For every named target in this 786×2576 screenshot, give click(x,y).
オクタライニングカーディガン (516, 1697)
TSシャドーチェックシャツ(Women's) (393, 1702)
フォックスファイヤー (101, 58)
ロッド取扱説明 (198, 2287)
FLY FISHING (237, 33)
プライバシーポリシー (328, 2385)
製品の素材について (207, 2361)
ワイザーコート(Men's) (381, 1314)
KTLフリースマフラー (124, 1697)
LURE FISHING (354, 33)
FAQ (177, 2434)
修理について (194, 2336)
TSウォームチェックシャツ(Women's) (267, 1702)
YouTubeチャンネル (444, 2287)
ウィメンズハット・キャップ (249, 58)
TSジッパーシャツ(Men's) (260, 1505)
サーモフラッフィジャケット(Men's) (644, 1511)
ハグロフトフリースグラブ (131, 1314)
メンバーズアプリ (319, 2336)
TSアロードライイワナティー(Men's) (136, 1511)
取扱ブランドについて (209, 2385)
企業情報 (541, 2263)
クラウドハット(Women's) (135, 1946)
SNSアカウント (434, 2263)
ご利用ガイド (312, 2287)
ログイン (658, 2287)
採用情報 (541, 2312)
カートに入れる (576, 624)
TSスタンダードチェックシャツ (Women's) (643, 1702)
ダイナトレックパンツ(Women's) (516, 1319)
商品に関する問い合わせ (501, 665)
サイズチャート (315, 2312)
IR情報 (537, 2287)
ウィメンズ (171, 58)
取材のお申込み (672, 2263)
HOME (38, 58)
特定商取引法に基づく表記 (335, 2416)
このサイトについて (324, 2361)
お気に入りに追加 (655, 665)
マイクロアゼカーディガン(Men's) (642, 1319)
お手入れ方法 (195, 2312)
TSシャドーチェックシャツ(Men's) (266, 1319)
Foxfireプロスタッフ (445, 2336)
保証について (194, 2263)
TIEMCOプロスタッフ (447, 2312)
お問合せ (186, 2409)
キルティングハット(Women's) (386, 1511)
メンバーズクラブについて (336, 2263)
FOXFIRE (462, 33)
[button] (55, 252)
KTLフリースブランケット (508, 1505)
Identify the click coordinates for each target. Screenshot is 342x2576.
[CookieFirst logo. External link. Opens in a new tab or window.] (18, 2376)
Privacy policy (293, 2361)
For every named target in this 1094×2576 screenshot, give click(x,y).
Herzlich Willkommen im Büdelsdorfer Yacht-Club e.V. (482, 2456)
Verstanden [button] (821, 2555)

Directions = Return the material above in full, word for word.

Answer for this exercise =
For every named target in this 786×2576 screenshot, give click(x,y).
オクタライニングカーディガン (516, 1697)
TSシャドーチェックシャツ(Women's) (393, 1702)
フォックスファイヤー (101, 58)
ロッド取扱説明 (198, 2287)
FLY FISHING (237, 33)
プライバシーポリシー (328, 2385)
製品の素材について (207, 2361)
ワイザーコート(Men's) (381, 1314)
KTLフリースマフラー (124, 1697)
LURE FISHING (354, 33)
FAQ (177, 2434)
修理について (194, 2336)
TSウォームチェックシャツ(Women's) (267, 1702)
YouTubeチャンネル (444, 2287)
ウィメンズハット・キャップ (249, 58)
TSジッパーシャツ(Men's) (260, 1505)
サーモフラッフィジャケット(Men's) (644, 1511)
ハグロフトフリースグラブ (131, 1314)
メンバーズアプリ (319, 2336)
TSアロードライイワナティー(Men's) (136, 1511)
取扱ブランドについて (209, 2385)
企業情報 (541, 2263)
クラウドハット(Women's) (135, 1946)
SNSアカウント (434, 2263)
ご利用ガイド (312, 2287)
ログイン (658, 2287)
採用情報 (541, 2312)
カートに入れる (576, 624)
TSスタンダードチェックシャツ (Women's) (643, 1702)
ダイナトレックパンツ(Women's) (516, 1319)
商品に関する問い合わせ (501, 665)
サイズチャート (315, 2312)
IR情報 (537, 2287)
ウィメンズ (171, 58)
取材のお申込み (672, 2263)
HOME (38, 58)
特定商取引法に基づく表記 (335, 2416)
このサイトについて (324, 2361)
お気に入りに追加 (655, 665)
マイクロアゼカーディガン(Men's) (642, 1319)
お手入れ方法 (195, 2312)
TSシャドーチェックシャツ(Men's) (266, 1319)
Foxfireプロスタッフ (445, 2336)
保証について (194, 2263)
TIEMCOプロスタッフ (447, 2312)
お問合せ (186, 2409)
キルティングハット(Women's) (386, 1511)
メンバーズクラブについて (336, 2263)
FOXFIRE (462, 33)
[button] (55, 252)
KTLフリースブランケット (508, 1505)
Identify the click coordinates for each target. Screenshot is 342x2576.
[CookieFirst logo. External link. Opens in a new tab or window.] (18, 2376)
Privacy policy (293, 2361)
For every named target in this 1094×2576 screenshot, give click(x,y).
Herzlich Willkommen im Büdelsdorfer Yacht-Club e.V. (482, 2456)
Verstanden [button] (821, 2555)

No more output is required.